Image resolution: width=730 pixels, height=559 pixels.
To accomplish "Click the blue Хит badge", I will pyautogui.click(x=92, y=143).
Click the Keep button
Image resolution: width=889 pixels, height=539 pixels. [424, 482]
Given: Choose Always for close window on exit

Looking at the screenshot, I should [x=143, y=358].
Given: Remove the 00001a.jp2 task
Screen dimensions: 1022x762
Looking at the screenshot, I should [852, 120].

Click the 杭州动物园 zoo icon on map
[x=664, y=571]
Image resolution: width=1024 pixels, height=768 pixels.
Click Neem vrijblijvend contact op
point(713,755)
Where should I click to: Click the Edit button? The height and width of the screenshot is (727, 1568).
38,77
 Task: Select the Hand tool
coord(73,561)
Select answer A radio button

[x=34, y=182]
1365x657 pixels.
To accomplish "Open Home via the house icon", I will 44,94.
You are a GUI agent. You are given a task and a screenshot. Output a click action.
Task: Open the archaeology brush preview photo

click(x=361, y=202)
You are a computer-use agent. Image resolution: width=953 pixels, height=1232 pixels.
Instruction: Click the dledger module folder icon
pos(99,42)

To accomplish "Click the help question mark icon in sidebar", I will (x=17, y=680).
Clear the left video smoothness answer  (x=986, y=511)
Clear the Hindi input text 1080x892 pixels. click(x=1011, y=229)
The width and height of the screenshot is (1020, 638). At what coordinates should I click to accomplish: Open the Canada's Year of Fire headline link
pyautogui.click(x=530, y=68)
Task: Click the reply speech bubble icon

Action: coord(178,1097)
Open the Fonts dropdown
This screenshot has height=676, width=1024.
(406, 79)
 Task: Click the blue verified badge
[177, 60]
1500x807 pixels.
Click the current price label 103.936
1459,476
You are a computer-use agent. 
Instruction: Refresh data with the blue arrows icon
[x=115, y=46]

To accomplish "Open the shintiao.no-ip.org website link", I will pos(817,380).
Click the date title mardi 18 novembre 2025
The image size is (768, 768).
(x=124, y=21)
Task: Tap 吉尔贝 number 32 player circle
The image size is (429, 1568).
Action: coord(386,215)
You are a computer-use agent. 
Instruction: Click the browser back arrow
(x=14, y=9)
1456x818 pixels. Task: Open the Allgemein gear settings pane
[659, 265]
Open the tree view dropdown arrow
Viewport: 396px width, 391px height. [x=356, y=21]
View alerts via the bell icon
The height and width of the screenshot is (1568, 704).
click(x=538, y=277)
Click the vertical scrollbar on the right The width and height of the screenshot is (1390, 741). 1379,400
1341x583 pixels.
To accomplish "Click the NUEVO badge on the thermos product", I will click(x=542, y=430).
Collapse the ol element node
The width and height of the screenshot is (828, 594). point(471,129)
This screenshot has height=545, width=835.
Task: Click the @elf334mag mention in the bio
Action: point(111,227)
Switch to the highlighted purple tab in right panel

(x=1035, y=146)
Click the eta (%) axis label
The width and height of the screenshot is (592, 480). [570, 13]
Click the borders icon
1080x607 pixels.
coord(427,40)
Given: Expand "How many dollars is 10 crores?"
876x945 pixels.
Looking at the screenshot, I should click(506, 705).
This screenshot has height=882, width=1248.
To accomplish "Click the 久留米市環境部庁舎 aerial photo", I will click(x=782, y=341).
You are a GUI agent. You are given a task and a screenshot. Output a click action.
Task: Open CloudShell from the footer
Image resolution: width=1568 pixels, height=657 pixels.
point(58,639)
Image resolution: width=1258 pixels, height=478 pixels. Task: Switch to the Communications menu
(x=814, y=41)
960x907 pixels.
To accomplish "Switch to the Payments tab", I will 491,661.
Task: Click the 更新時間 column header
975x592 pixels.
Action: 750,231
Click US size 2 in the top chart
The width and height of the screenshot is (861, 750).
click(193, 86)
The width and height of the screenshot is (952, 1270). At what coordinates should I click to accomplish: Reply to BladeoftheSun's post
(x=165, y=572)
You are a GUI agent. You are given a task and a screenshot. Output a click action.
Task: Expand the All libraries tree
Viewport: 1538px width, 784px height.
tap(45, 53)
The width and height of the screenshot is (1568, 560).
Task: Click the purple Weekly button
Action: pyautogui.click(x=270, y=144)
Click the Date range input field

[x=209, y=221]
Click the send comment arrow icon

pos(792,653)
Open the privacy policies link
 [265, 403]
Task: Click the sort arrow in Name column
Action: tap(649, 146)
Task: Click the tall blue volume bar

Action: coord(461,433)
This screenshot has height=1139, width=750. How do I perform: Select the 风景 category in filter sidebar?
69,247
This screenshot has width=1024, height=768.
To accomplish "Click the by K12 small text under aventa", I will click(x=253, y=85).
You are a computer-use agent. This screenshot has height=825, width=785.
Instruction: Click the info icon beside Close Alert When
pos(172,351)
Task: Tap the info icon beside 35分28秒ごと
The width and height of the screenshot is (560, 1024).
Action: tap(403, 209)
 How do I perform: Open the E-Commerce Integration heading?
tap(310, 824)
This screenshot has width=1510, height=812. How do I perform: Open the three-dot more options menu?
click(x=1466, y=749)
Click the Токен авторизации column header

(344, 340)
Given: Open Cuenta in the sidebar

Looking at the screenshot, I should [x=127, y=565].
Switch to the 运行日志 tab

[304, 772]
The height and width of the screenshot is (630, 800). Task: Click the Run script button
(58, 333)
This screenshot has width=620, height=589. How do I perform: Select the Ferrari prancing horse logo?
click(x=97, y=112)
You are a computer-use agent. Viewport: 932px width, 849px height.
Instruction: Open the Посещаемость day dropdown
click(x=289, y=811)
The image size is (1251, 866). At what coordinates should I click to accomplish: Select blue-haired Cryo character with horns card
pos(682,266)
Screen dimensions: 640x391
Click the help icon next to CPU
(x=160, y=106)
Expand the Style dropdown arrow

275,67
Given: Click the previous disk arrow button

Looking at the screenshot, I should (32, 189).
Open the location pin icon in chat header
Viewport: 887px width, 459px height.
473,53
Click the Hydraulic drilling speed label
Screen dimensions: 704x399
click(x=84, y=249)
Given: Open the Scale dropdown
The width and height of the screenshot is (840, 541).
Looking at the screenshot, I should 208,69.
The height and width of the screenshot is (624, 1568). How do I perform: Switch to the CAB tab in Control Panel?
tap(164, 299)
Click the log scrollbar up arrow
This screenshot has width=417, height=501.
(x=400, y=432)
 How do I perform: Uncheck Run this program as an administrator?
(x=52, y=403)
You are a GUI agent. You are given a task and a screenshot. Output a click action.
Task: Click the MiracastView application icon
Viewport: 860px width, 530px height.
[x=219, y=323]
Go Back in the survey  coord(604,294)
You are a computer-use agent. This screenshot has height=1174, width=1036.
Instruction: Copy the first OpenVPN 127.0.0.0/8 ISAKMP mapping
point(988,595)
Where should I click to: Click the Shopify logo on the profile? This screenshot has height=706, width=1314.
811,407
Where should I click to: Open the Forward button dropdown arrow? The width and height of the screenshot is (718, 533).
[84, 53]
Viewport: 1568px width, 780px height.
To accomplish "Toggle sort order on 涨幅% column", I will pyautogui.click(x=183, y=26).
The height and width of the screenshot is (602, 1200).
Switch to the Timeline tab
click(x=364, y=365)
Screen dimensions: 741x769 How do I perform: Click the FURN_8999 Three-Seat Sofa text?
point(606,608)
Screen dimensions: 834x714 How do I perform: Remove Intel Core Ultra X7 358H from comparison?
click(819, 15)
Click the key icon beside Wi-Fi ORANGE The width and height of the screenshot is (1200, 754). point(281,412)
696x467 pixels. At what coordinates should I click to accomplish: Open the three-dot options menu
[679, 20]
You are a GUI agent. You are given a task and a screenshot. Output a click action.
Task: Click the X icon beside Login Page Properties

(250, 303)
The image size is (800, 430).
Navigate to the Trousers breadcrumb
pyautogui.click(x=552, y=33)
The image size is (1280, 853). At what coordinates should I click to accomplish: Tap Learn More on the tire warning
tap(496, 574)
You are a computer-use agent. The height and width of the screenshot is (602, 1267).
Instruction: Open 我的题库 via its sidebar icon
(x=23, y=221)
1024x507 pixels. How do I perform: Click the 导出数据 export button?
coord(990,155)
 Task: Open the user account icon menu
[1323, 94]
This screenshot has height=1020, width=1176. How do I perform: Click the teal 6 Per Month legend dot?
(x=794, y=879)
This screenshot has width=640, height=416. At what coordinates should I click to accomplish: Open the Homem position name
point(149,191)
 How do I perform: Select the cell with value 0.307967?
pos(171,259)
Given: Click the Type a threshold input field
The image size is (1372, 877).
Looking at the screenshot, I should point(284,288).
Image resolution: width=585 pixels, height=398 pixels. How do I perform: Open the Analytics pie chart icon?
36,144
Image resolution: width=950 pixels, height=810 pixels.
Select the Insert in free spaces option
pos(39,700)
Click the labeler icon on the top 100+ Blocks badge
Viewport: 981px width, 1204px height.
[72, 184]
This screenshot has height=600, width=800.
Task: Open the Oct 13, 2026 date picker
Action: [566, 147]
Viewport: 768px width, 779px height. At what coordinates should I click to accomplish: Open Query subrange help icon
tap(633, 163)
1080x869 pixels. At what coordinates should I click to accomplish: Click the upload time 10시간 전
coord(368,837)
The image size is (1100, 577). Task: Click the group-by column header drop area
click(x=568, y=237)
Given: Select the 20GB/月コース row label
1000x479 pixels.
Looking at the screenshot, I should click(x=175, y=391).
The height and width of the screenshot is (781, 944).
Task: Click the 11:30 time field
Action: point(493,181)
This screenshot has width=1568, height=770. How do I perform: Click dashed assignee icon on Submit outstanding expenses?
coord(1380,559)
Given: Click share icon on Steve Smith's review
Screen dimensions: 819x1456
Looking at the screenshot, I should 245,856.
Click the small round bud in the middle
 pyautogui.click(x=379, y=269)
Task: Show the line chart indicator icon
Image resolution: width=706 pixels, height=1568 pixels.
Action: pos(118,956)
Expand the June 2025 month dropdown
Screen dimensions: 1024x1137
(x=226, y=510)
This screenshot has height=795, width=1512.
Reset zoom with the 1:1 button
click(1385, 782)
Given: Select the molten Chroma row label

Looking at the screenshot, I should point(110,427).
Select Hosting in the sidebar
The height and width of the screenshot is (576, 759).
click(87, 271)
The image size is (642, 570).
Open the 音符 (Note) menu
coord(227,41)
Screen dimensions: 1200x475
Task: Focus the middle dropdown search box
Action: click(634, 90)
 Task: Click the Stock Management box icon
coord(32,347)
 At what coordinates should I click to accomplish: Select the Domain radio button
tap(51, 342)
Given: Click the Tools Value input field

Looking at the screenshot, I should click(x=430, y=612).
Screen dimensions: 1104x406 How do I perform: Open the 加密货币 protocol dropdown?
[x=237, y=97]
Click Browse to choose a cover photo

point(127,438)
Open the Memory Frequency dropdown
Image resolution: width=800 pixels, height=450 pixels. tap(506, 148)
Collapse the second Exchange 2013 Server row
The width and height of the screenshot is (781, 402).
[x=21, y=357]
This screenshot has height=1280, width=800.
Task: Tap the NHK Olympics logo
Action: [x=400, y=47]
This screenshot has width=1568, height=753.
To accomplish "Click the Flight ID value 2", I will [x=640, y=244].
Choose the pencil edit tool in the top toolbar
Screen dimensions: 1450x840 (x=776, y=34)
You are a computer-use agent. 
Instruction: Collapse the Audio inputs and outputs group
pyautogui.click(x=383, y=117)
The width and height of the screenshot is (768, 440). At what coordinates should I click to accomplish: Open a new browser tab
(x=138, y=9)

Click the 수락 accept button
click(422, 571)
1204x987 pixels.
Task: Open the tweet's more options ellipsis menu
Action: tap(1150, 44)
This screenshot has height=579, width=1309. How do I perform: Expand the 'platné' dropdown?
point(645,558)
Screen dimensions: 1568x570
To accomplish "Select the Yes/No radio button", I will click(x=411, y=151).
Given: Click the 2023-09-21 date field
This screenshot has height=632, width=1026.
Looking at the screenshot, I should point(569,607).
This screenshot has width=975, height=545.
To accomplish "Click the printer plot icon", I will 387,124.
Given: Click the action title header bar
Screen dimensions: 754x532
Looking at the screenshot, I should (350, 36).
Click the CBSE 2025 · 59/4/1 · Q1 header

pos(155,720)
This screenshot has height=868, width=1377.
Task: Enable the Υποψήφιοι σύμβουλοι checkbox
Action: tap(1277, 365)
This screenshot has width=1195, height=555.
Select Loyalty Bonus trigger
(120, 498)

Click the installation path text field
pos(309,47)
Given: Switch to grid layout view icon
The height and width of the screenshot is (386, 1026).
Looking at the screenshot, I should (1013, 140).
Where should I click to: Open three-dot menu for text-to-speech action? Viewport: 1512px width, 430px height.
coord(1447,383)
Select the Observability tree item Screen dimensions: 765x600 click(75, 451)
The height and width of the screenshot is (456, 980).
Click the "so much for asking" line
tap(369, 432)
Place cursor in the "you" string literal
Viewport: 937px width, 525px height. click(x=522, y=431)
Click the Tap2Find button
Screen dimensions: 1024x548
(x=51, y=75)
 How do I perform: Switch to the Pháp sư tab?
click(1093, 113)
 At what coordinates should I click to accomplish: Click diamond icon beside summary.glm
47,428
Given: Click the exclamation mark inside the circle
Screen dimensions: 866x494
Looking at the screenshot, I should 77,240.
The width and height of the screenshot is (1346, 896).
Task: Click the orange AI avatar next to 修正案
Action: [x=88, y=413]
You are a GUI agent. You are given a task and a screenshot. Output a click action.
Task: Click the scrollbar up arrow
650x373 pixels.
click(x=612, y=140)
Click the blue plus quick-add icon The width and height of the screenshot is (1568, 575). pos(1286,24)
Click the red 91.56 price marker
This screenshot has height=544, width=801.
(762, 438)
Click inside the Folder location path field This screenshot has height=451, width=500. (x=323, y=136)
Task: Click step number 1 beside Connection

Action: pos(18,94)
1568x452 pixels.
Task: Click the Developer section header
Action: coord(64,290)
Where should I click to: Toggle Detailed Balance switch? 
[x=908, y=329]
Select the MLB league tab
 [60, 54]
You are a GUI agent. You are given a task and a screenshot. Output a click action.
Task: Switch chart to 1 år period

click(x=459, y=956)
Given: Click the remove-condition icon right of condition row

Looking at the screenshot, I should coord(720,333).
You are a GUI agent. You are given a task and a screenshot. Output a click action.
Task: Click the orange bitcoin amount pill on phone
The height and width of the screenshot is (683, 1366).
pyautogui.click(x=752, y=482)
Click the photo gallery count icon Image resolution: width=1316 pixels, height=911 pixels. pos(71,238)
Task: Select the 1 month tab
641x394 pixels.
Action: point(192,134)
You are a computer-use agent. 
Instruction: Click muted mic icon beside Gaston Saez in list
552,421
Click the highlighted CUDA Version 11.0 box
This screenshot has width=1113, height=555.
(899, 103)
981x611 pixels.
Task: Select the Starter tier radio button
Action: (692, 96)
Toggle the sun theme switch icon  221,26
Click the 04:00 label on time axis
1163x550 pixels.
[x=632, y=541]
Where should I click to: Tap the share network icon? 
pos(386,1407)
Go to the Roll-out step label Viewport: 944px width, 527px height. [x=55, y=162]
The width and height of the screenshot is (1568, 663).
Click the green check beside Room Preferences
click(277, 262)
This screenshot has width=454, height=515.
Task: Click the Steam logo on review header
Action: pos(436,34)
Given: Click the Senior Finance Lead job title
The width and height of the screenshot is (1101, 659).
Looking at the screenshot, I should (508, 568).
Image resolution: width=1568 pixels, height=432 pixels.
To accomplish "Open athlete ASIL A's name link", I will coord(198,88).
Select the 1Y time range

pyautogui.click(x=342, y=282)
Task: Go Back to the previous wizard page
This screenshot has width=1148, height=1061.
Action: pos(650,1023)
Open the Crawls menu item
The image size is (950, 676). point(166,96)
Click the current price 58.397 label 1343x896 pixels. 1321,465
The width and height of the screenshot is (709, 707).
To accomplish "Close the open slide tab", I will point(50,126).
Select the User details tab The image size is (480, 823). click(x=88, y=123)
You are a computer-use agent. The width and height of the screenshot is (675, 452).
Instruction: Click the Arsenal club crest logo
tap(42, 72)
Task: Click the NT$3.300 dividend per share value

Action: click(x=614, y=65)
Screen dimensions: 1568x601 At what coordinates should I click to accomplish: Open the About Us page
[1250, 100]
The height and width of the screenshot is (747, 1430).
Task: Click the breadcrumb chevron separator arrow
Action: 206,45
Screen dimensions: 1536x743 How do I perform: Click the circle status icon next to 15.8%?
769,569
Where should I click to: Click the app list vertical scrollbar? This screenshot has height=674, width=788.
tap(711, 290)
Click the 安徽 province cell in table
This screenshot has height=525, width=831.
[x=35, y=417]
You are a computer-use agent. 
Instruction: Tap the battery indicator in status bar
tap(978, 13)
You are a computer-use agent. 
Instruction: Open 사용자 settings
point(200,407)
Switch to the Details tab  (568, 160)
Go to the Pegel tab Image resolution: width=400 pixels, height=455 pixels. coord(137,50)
+ + + +
## WORK INSTRUCTIONS
Every line with "inside" in it should be copied from the entries.

## SOLUTION FOR THIS EXERCISE
Given: Click the exclamation mark inside the circle
Click inside the Folder location path field This screenshot has height=451, width=500. (x=323, y=136)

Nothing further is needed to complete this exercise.